Required action: Give the lines below again, exactly as they stand, and leave out the images.
━━━━━━━━━━
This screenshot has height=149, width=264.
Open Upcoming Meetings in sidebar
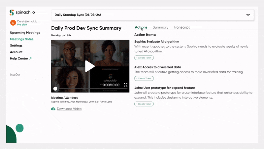tap(25, 33)
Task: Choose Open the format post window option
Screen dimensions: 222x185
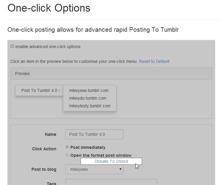Action: tap(67, 155)
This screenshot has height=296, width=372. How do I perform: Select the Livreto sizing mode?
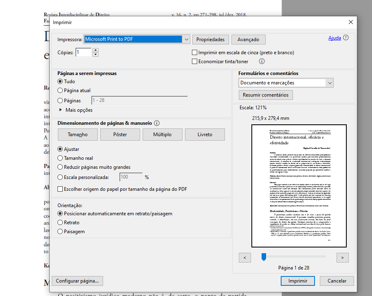click(205, 135)
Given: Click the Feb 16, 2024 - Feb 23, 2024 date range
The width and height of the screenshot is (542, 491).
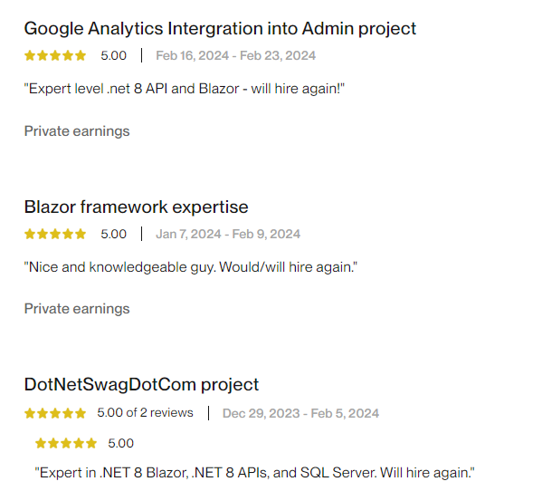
━━━━━━━━━━
Output for this task:
This screenshot has height=149, width=264.
Open Upcoming Meetings in sidebar
tap(25, 33)
Task: Choose Open the format post window option
Screen dimensions: 222x185
Action: tap(67, 155)
This screenshot has height=296, width=372. How do I perform: Select the Livreto sizing mode?
click(205, 135)
Given: Click the Feb 16, 2024 - Feb 23, 2024 date range
The width and height of the screenshot is (542, 491).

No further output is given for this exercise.